Problem to solve:
In the listing that follows, how many lines contain "height"? Give the number only.

Extracted information:

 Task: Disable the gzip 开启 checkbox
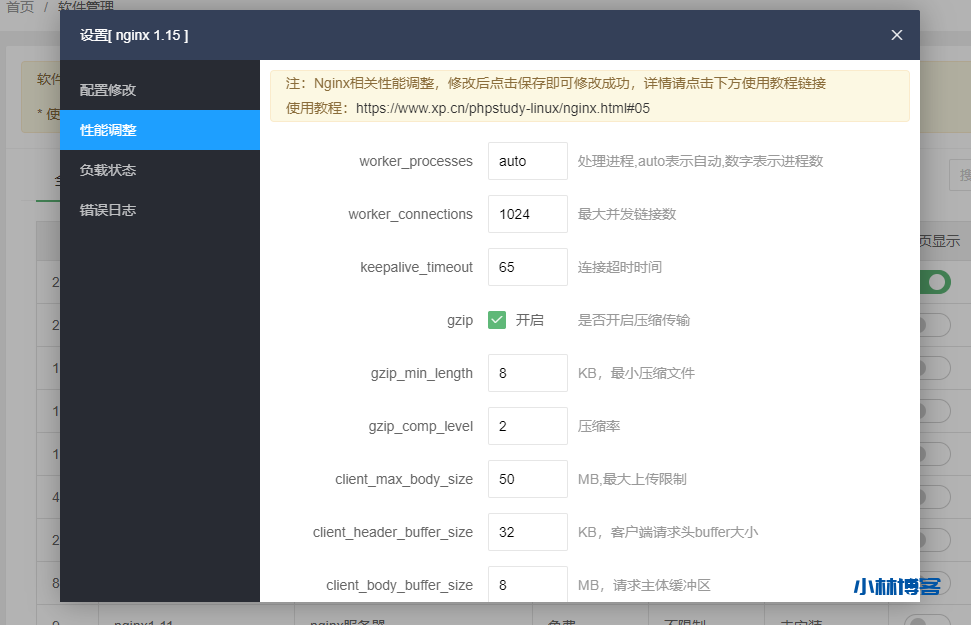(x=495, y=320)
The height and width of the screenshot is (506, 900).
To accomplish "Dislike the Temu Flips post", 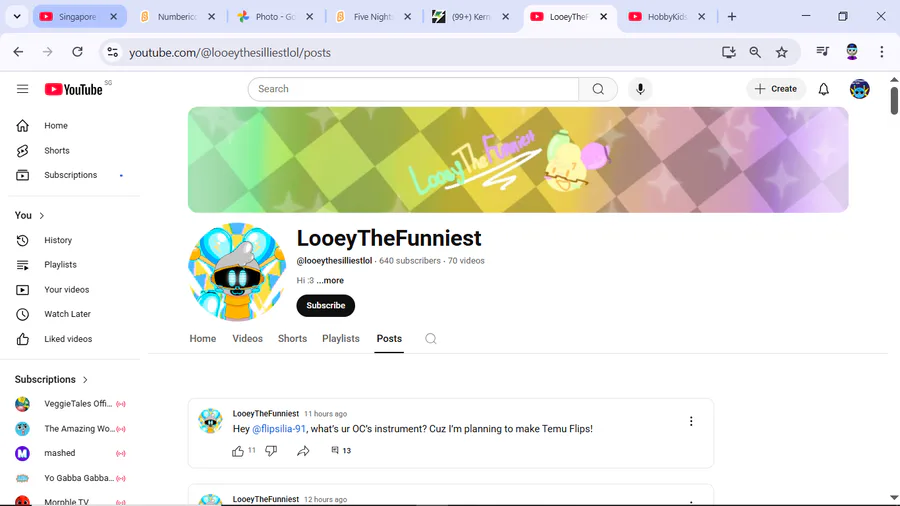I will point(271,451).
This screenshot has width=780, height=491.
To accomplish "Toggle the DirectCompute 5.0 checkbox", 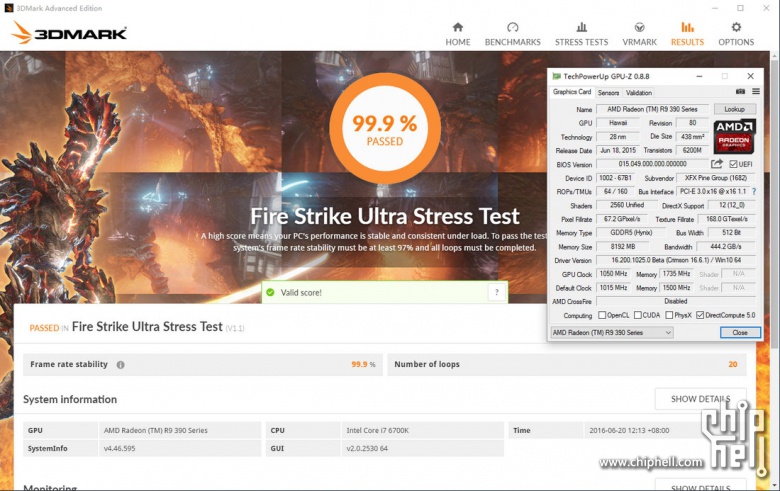I will (x=701, y=315).
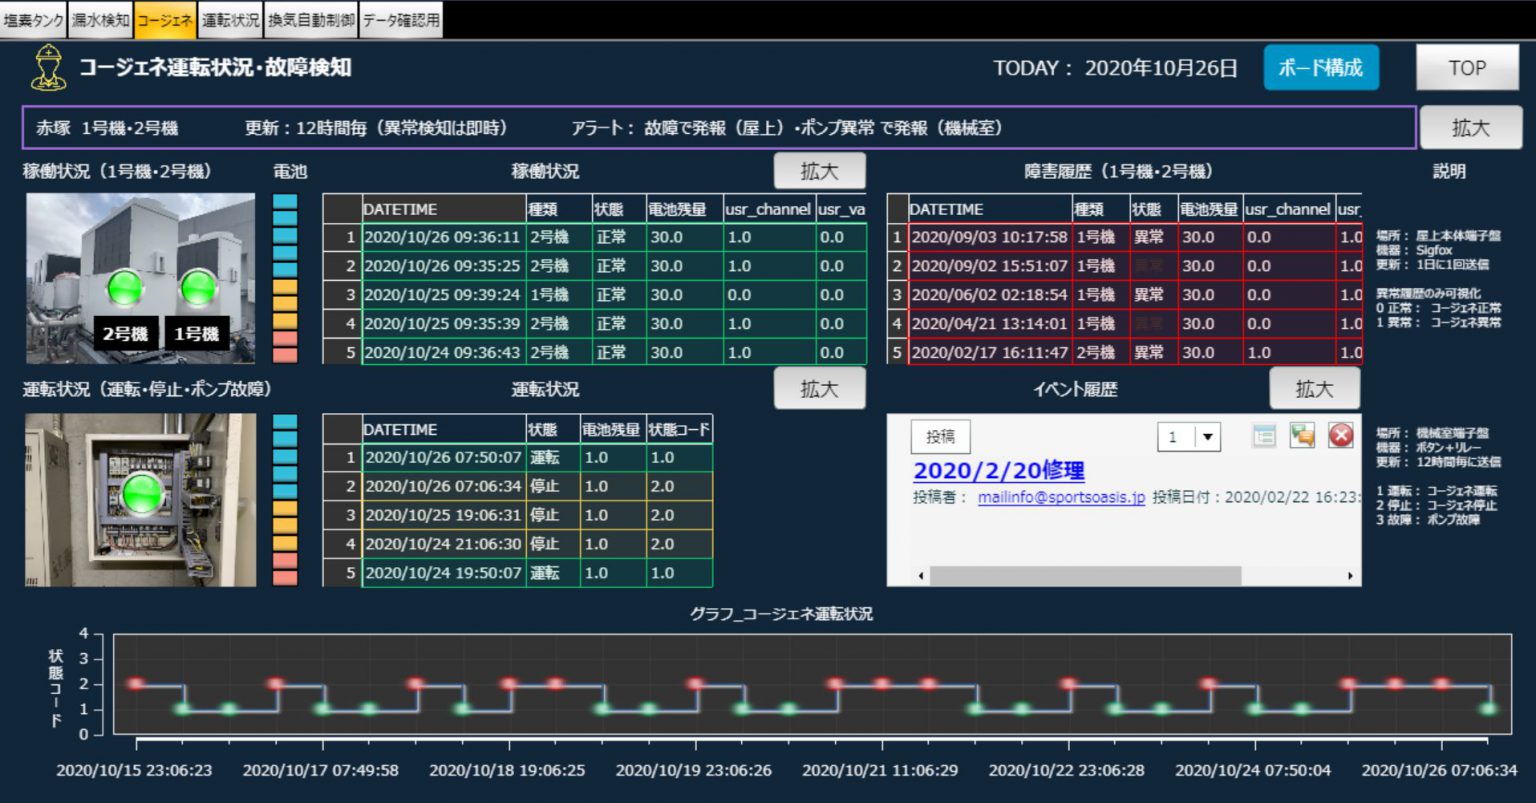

Answer to this exercise:
2